■ Extrait fourni ■
:::::

(Québec) Compte tenu de leur charge de travail et de leur horaire atypique, des heures qu’ils passent à voyager entre leur circonscription et Québec, mais aussi dans un contexte sécuritaire « de plus en plus préoccupant », le comité chargé de réviser le salaire de base des députés propose de le faire passer de 139 745 $ à 169 950 $ par année. Cette hausse, dit le comité, représente un « minimum acceptable ».

Ces sommes incluent l’indemnité annuelle de base et l’allocation de dépenses des élus. Le rapport du comité, formé à la demande du Bureau de l’Assemblée nationale et composé de l’ex-député péquiste Martin Ouellet, de l’ex-députée libérale Lise Thériault et d’un spécialiste en ressources humaines, Jérôme Côté, qui le préside, a été déposé mercredi au Salon bleu. Les élus devront voter pour ces recommandations s’ils veulent qu’elles soient appliquées.

:::::

■ Extrait des données ■

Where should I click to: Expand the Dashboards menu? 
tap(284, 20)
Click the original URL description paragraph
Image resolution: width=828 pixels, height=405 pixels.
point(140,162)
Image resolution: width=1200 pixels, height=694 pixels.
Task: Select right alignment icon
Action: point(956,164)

:::::

■ Travail à faire ■
[1] Recopiez l'extrait fourni depuis « Ces sommes incluent » jusqu'à « qu’elles soient appliquées. » inclus, en substituant « jeudi » à « mercredi ».
[2] D'après l'extrait fourni, qui préside le comité chargé de réviser le salaire de base des députés ?

■ Corrigé détaillé ■
[1]
Ces sommes incluent l’indemnité annuelle de base et l’allocation de dépenses des élus. Le rapport du comité, formé à la demande du Bureau de l’Assemblée nationale et composé de l’ex-député péquiste Martin Ouellet, de l’ex-députée libérale Lise Thériault et d’un spécialiste en ressources humaines, Jérôme Côté, qui le préside, a été déposé jeudi au Salon bleu. Les élus devront voter pour ces recommandations s’ils veulent qu’elles soient appliquées.

[2] Jérôme Côté, spécialiste en ressources humaines.